Однажды утром в моем гостиничном номере выплакивала свое горе горничная.
Нораванк
Памяти Маруси
Храм нужно было выбирать тщательно – не всякий бы подошел. В Грузии Маруся отказалась заглядывать в очередную, третью за день, церковь, уселась во дворе прямо на землю, сердито закурила и заявила: «Хочется кого-то убить и попасть в ад. Столько святости я не вынесу!»
Потому храм нужно было выбирать сердцем. Очень хотелось в Нор Варагаванк, но выбраться в свои края я не успевала – сопровождала группу туристов из России.
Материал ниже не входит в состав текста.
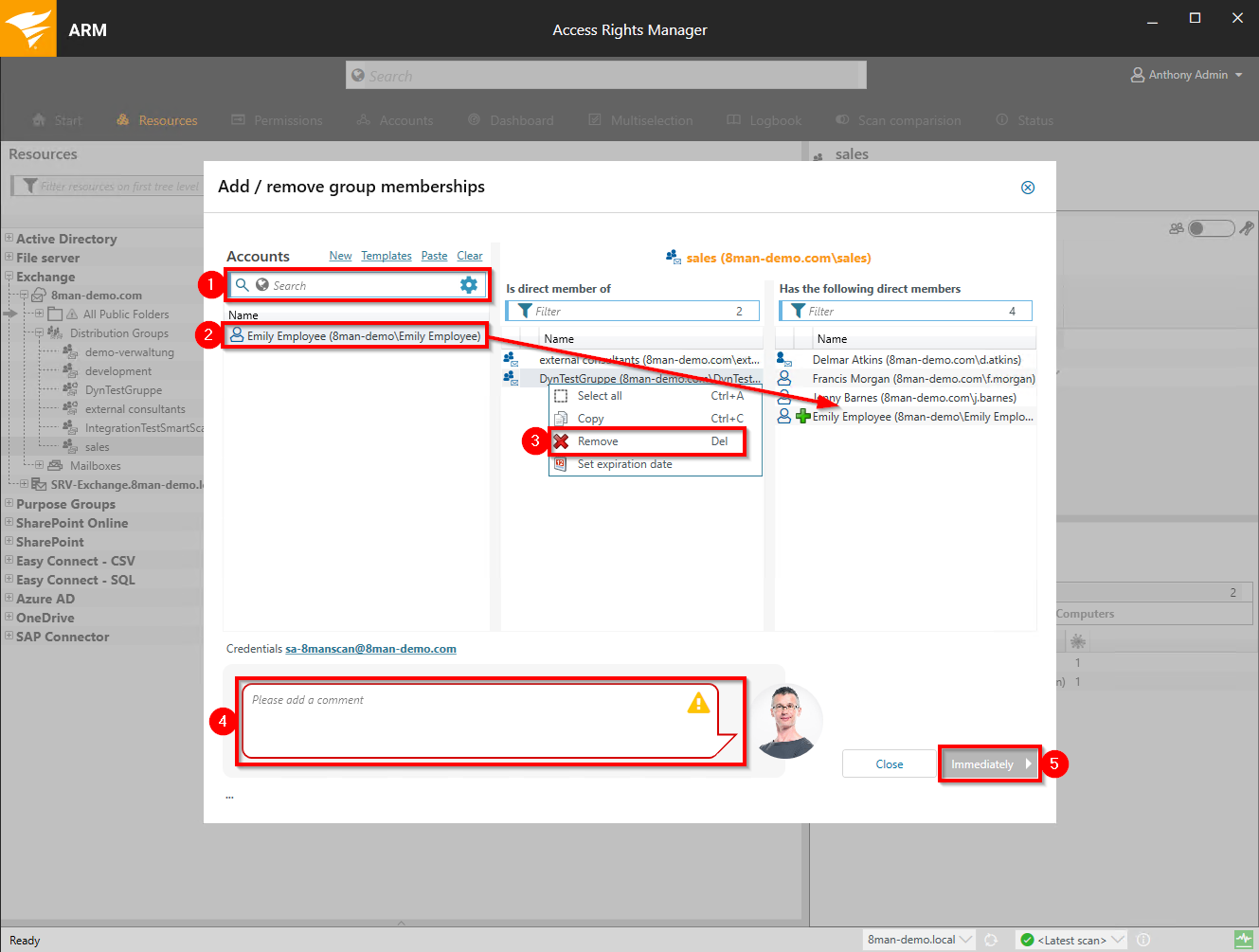
Task: Close dialog with the circled X icon
Action: click(1028, 188)
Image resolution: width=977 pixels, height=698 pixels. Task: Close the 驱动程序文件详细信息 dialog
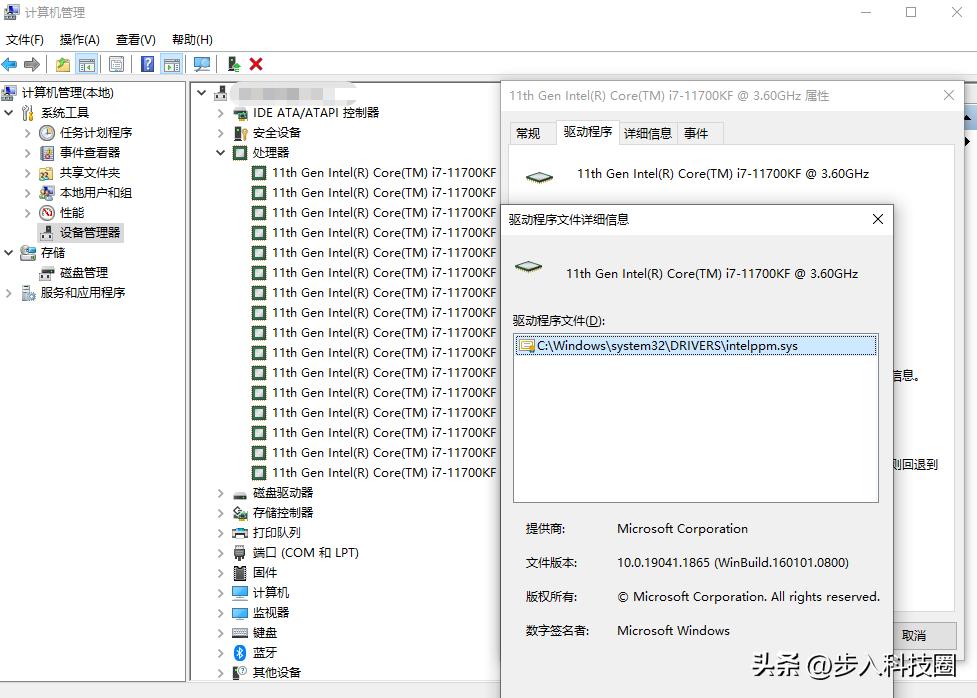tap(877, 219)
И я решила попросить за Марусю в Нораванке.
А дальше все пошло так, как того захотела бы она. Едва успели выгрузиться во дворе монастыря, как к нашей группе подошел высокий, крепко сложенный настоятель.
– Православные? С Пасхой. Пойдем, я вас благословлю.
И погнал слегка ошарашенную группу в храм. Благословив, вытащил из кармана рясы две бумажки: «Ваши туристы научили меня читать молитву за упокой и за здравие, так что диктуйте имена!»
Я не готова была просить за Марусин упокой, я не смирилась с ее уходом. Заметив мое замешательство, настоятель насмешливо поднял бровь:
– Ннннннну?!
И я решилась: «Маруся Васильева».
Он занес ручку, чтобы внести имя в список, но передумал писать внизу, и в самом верху втиснул имя в узенький зазор.
Я прижалась щекой к его плечу, расплакалась. Кто же мог знать, что Марусино имя напишут на армянском для того, чтобы помянуть!
И все же я была спокойна: настоятель Нораванка ей определенно бы понравился. Он большой, шумный и совершенно живой, никакой напускной святости. Нормальный человек из мяса и костей, из слабостей и страстей.